3. Longitudinal plan and care management plan
A longitudinal plan is a comprehensive care plan that is shared across the entire care team. This plan is a collection of instructions, goals, activities, educational resources, objectives and measurements housed in a single view, enabling all care team members to work from a single, interactive plan. It should also leverage predictive models to suggest care activities that might be appropriate according to evidenced based care pathways.
4. Chronic condition care pathways and wellness plans
These plans enable the care team to focus on eliminating gaps in care and promoting prevention, respectively. Disease care pathways enable the care team to focus on people with one or more chronic conditions or other specific conditions, and deliver the services needed to guide them to an optimal health outcome. Wellness plans ensure that both people at the highest risk for costly, unanticipated health events and those who are currently healthy receive timely screenings and other forms of preventive care.
5. Care management and coordination system
People in high-risk populations will receive services across health and care settings. The healthcare service/system ultimately responsible for the health of a high-risk population needs systems for care management and care coordination that use the aggregated data across care venues and enable communication between care professionals and providers regardless of the electronic record system in use.
6. Prevention and condition management system
People with complex conditions often receive care from multiple venues of care and must be able to navigate their care networks efficiently. Referral management systems can optimise the care coordination process and ensure that people can be referred efficiently. The care management team can use referral data to identify individuals’ treatment timelines.
In conclusion
Delivering the Quadruple Aim will rely on the above factors, delivered within a long-term strategic approach.
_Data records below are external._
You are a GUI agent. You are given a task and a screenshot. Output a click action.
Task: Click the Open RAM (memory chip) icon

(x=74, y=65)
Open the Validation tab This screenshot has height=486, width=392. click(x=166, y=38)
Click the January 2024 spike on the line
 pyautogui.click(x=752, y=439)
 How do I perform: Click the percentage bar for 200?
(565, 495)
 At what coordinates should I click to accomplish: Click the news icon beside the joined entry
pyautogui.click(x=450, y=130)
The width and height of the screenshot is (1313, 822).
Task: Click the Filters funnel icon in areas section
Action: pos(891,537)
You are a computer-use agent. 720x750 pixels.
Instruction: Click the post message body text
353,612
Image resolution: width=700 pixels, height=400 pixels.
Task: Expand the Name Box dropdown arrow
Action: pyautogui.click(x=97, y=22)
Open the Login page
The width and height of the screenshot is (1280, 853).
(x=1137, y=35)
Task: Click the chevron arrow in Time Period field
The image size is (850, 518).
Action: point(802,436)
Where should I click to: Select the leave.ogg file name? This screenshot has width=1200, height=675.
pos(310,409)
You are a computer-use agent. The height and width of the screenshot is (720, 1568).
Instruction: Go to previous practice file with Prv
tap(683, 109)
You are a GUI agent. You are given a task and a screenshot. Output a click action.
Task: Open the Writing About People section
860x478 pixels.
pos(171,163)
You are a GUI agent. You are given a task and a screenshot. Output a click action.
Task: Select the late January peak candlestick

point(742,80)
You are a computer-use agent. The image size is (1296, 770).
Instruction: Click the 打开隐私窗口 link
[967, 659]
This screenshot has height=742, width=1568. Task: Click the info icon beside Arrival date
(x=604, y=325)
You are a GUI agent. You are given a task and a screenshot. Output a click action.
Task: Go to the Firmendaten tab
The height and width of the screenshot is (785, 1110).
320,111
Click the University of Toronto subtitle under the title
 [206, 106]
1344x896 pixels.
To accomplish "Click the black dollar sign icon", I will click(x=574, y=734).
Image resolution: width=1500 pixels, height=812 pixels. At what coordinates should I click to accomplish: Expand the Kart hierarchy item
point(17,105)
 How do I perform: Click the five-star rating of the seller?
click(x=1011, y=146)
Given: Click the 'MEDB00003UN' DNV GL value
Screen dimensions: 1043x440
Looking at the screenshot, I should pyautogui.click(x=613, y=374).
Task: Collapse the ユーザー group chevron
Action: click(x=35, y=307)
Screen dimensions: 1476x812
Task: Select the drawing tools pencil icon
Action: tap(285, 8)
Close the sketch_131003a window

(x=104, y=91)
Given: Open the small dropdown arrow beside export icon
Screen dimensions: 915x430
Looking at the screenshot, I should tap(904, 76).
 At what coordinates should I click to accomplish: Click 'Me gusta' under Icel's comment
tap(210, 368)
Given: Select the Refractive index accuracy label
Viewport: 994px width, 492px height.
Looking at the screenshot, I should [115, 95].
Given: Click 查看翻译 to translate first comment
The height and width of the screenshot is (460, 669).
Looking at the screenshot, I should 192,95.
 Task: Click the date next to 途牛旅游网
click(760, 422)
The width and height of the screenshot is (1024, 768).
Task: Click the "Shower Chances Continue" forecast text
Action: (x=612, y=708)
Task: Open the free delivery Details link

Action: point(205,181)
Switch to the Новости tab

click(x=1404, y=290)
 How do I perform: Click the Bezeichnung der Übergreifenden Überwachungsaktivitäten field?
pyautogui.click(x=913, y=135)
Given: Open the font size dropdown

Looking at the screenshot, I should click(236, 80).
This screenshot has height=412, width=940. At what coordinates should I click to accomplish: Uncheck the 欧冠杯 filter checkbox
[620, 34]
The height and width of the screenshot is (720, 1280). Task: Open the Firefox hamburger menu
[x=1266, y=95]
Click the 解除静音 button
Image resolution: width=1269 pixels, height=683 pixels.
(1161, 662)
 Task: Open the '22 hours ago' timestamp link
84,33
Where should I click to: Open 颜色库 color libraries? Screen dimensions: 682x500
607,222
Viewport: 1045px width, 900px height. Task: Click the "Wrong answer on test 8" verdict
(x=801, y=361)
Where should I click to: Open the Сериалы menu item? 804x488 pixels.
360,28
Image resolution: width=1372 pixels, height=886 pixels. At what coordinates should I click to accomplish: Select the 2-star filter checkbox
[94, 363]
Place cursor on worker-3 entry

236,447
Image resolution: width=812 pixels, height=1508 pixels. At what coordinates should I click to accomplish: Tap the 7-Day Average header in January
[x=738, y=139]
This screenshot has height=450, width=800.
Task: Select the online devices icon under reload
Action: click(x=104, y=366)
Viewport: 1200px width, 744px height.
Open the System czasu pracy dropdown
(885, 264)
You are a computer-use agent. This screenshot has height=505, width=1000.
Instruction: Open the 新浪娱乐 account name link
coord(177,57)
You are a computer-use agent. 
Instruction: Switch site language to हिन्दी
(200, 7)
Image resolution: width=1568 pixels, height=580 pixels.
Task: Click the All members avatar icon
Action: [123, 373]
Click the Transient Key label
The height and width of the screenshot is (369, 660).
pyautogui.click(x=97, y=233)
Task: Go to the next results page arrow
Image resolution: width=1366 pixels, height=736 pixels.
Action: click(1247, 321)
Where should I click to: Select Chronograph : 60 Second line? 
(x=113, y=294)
Indeed, as the NHS begins to incorporate a fifth aim – health inequalities –and appreciate the role of the social determinants of health, never has it been more exciting to be able to look intelligently and holistically at individuals and the wider population.
Effective partnerships with shared governance and financial arrangements will be key to delivering truly integrated services and value-based care. With these in place, and with intelligence to help organisations to understand their populations, they can then identify specific at-risk citizen cohorts, and engage them to improve health outcomes, utilisation and wellbeing.
1. Hasan, H., Population health managers meet three patient types central to your success. Advisory Board, October 2013.
2. Improvement Academy, Healthy Ageing, 2018.
3. Lewis, G. et al., How health systems could avert ‘triple fail’ events that are harmful, are costly, and result in poor patient satisfaction,’ Health Affairs, April 2013.
4. Hibbard, J. et al., Adding a measure of patient self-management capability to risk assessment can improve prediction of high costs. Health Affairs, March 2016.
5. Denny, S, Thorlby, R., Steventon, A., Reducing emergency admissions, Unlocking the potential of people to better manage their long term conditions. The Health Foundation, August 2018.
6. Hibbard, J. et al., Improving Population Health Management Strategies: Identifying Patients Who Are More Likely to Be Users of Avoidable Costly Care and Those More Likely to Develop a New Chronic Disease, Health Services Research, September 2016.
7. Health Foundation PAM Study Briefing: Reducing emergency admissions: unlocking the potential of people to better manage their long-term conditions. August 2018.